The other way to increase stability is by ensuring that your fixed expenses are as low as possible - and that means eliminating the mortgage payment. I get a certain comfort in knowing that I could subsist on a minimum wage job, even though I hope it won't come to that. (The alternative is having a butt ton of money, which is much harder to do in the short term.)

Once stability is 'maxed out' then you can focus on growing/accumulating wealth. I think you can catch up with that once your fixed expenses are super low.


----------



## Rusty O'Toole (Feb 1, 2012)

Paying down the mortgage is a tax free investment. You paid no tax on the money you borrowed. When you pay it down you pay no tax. If you sell your house and collect your equity in cash, it is tax free if it is your principal residence.

The money you pay down with is after tax but it is the same if you invest it. But your investment returns (if any) are taxed.

If you can make substantially more than 2.9% by investing, you are better off to keep the mortgage and invest the money. 

On the other hand, owning your home free and clear and having no payment is awfully nice.

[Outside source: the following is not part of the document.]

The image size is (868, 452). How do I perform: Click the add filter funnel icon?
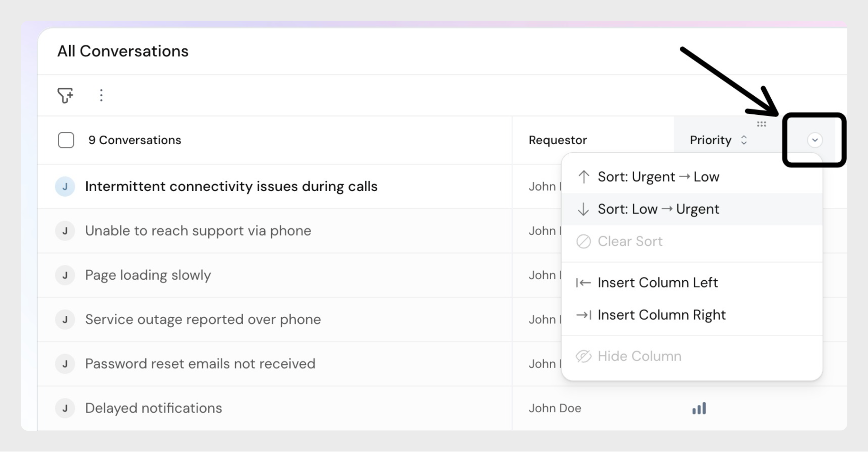pyautogui.click(x=65, y=95)
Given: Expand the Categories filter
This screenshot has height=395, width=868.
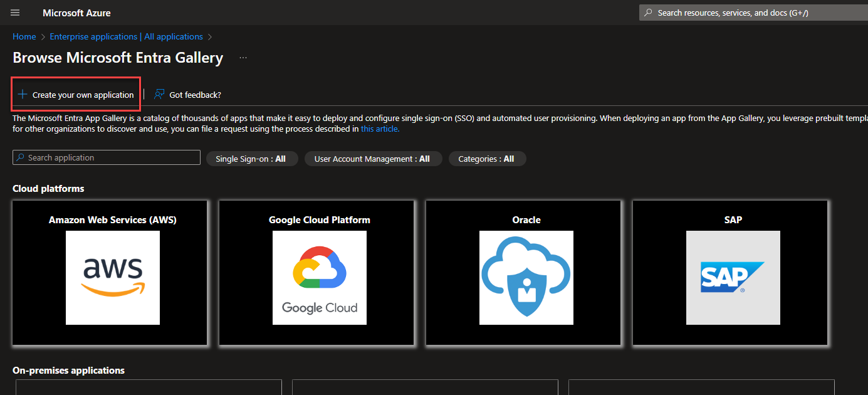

So, it is a judgement call. A shrewd investor might even increase the mortgage and use the money to invest (Smith maneuver)


----------



## 44545 (Feb 14, 2012)

Another option:

While there's no predicting when and by how much interest rates will move, consider locking in to a fixed rate mortgage, since rates are as low as they'll ever get. Then, if/when rates rise, your mortgage will look even more attractive to "keep on the books" while you take some of the money you could have used to pay it down and invest it.

EDIT - Merry Christmas!


----------



## Jungle (Feb 17, 2010)

I go bi-polar with this sometimes. 

I read an article from the freedom 45 book author how he paid his mortgage off. A picture showed him burning the papers in the fireplace and having a party with family and friends. 

I looked at the annualized return from our oldest portfolio and did the rule of 72. If the average returns continue over the next two years, money will double. 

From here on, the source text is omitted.